Reproduce tal cual el fragmento del extracto sobre La Bombilla y Puerto Naos, empezando por "Es lo que pasó" y siguiendo hasta "en sus plazas...".

Extracto de página:
------
Es lo que pasó en sitios como La Bombilla y Puerto Naos, el primero un pintoresco pueblo pesquero y el segundo una localidad eminentemente turística; ambos tuvieron la mala suerte de estar dentro del radio de acción de la actividad volcánica subterránea. Sus habitantes tuvieron que dejar todo atrás y vivir durante casi tres años de forma improvisada, eventual, dado que el subsuelo siguió exudando dióxido de azufre después de acabada la erupción. 

El perímetro fue cerrado con vallas y se prohibió el acceso al interior, convistiéndose en una suerte de ciudad fanstma, vacía, como si se tratara del escenario de una película apocalíptica en la que de pronto surgiría de una esquina un tropel de zombis. Hasta bien entrado 2024 nadie pudo volver a vestir su ropa, a ver sus fotos, a leer sus libros, a dormir en su cama, a pasear por sus calles, a jugar en sus plazas...
------
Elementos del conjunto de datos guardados

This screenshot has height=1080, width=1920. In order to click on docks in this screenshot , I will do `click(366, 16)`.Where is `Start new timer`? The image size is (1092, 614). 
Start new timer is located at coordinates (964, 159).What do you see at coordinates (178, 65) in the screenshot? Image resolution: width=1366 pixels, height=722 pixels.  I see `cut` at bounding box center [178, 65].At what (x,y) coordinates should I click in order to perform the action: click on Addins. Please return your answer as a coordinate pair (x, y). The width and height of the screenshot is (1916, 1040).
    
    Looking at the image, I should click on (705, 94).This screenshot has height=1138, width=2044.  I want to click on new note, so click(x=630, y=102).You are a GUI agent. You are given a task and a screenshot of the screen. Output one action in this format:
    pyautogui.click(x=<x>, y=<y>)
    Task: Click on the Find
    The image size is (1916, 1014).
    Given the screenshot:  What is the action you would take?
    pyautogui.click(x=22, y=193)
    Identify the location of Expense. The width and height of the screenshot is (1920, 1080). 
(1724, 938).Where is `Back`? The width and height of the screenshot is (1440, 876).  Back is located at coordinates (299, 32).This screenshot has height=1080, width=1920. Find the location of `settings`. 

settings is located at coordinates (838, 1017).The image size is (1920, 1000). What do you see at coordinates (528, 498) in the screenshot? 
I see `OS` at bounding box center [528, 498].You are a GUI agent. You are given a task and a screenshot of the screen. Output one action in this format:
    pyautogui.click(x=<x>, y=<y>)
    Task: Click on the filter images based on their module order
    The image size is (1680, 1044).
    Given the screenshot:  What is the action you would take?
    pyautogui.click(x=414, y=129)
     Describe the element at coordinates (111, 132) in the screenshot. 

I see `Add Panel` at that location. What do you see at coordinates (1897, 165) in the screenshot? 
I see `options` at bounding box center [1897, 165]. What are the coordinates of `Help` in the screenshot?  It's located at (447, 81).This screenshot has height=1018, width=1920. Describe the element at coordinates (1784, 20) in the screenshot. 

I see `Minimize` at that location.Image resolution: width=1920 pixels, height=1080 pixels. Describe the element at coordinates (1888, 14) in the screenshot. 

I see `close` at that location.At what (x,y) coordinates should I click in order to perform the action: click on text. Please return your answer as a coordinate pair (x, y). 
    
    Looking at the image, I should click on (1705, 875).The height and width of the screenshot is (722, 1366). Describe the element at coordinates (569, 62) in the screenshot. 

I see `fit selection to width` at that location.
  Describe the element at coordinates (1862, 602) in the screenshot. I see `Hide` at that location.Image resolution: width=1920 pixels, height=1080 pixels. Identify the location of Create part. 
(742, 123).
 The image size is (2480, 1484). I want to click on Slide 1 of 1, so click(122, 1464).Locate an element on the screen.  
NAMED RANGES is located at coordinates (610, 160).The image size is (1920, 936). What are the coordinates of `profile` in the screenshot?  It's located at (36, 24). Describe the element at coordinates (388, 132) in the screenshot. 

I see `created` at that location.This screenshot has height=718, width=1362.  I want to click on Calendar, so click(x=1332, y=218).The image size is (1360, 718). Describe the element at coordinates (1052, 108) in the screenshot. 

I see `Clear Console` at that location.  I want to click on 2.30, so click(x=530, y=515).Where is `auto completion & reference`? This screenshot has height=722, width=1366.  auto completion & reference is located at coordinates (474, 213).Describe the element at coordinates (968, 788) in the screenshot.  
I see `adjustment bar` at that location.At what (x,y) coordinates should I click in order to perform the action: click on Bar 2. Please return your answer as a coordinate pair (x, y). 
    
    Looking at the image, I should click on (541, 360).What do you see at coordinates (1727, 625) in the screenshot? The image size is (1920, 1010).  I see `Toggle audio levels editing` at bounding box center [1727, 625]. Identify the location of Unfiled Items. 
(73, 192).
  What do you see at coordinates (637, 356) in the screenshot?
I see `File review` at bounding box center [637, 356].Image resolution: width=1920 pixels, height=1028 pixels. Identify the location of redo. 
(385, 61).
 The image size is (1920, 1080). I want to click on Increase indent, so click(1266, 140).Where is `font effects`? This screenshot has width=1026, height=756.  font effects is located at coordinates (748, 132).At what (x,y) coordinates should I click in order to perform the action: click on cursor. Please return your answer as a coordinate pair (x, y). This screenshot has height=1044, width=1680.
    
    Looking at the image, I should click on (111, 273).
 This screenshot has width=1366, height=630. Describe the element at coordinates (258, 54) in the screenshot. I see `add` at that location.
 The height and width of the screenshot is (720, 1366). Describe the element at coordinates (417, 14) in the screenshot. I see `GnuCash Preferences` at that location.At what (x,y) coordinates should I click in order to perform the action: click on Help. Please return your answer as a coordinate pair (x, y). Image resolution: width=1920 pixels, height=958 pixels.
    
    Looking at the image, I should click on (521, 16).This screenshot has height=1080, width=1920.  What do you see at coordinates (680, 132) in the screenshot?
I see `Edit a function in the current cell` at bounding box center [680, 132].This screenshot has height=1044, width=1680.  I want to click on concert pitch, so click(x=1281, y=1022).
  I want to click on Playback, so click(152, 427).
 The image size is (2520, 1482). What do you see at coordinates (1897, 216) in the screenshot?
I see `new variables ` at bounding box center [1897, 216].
------
Resultado:
Es lo que pasó en sitios como La Bombilla y Puerto Naos, el primero un pintoresco pueblo pesquero y el segundo una localidad eminentemente turística; ambos tuvieron la mala suerte de estar dentro del radio de acción de la actividad volcánica subterránea. Sus habitantes tuvieron que dejar todo atrás y vivir durante casi tres años de forma improvisada, eventual, dado que el subsuelo siguió exudando dióxido de azufre después de acabada la erupción. 

El perímetro fue cerrado con vallas y se prohibió el acceso al interior, convistiéndose en una suerte de ciudad fanstma, vacía, como si se tratara del escenario de una película apocalíptica en la que de pronto surgiría de una esquina un tropel de zombis. Hasta bien entrado 2024 nadie pudo volver a vestir su ropa, a ver sus fotos, a leer sus libros, a dormir en su cama, a pasear por sus calles, a jugar en sus plazas...